Cyminology in New York

If ever a group was suited for the cosmopolitan Big Apple, it would be Cyminology. Consisting of the Iranian-German vocalist Cymin Samawatie, the French-German Benedikt Jahnel on piano, the Indian-German Ketan Bhatti on drums and percussion, along with the non-hyphenated German Ralf Schwarz on bass, the members of Cyminology might have very diverse backgrounds, but they share a unified musical spirit. Out of many influences, they have developed a distinct sound all their own, blending jazz, world music influences, and Persian poetry. Accomplished road warriors, they are currently on the New York leg of a tour supporting As Ney, their debut CD for the prestigious ECM label (and third overall). It has offered New Yorkers a chance to hear them in intimate concerts settings perfectly suited to their graceful, haunting music, as was the case Saturday night at alwan for the arts.

Samawatie is a poised performer with a striking stage-presence, which she established immediately on the opening song, Hafiz’s “Por sa ssedaa (Resonating),” entering after an extended instrumental prelude, dramatically vocalizing as she took the stage.

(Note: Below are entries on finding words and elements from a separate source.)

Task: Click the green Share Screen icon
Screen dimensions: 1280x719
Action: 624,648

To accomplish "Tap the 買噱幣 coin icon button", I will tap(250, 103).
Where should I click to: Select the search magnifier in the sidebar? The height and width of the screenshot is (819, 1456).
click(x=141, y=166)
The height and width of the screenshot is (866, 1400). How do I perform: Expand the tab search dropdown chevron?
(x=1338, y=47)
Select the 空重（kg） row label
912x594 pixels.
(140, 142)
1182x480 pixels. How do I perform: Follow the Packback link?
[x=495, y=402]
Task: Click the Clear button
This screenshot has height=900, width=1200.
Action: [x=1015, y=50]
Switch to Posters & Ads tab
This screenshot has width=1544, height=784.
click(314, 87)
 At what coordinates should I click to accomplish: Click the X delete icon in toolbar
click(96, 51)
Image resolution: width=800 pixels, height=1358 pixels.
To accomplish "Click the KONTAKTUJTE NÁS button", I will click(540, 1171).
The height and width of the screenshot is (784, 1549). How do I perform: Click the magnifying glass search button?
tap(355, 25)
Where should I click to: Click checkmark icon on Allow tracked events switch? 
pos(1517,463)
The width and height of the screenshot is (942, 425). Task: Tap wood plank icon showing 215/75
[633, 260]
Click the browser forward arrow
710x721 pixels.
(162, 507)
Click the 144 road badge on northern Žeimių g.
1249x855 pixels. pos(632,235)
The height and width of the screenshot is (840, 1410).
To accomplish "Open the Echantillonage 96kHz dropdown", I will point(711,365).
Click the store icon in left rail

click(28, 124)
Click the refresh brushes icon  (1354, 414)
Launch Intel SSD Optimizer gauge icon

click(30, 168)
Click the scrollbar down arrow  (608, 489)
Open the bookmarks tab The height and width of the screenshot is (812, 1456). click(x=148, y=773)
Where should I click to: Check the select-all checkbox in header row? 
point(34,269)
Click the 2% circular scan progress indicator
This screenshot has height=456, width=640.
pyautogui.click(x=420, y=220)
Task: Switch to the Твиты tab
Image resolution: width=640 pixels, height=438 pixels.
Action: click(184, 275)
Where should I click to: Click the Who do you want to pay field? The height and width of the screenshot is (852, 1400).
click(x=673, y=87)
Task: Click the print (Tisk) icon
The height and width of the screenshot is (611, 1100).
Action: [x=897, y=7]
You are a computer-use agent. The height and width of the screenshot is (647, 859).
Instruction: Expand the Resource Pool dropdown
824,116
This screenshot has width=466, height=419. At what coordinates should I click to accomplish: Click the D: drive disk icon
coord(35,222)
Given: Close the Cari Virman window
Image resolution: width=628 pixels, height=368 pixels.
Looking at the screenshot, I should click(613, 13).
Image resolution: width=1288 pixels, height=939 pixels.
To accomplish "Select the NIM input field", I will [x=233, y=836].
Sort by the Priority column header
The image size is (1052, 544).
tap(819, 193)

Evidently, Cyminology’s live performances notably also allow the musicians take more space to stretch out in their solos, particularly Jahnel on piano, which should well satisfy more orthodox jazz listeners. In fact, Samawatie took visible joy his rhapsodic runs on their adaptation of Rumi’s “As Ney,” as his churning rhythm section-mates egged him on.

While the lion’s share of their concert drew from the current ECM release, they also included one song from each previous CD, including a rousing interpretation of Khayyam’s poetry, featuring a dynamic but tasteful drum and percussion solo from Bhatti. The first set concluded with another truly transformative take on the Hafiz’s verse, marked by the trance-inducing rhythms of Jahnel’s piano.

The shorter second set essentially consisted of Samawatie’s triptych of original verse, “Kalaam/Dassthaa/Delbasstegi (Words/Hands/Closeness),” which she impressively translated for the audience from contemporary Iranian Persian, then to German, and eventually into English. It is a richly textured piece, evolving seamlessly between movements, reaching a crescendo with Jahnel’s dazzling solo, which literally brought the pianist out of his seat.

Even if you do not understand Samawatie’s Persian lyrics, the spiritual nature of Cyminology’s music is clearly audible. Particularly in live performance, her arresting vocals are a transcendent listening experience. Their final New York gig of the As Ney tour will be at Puppets Jazz in Brooklyn, tomorrow night.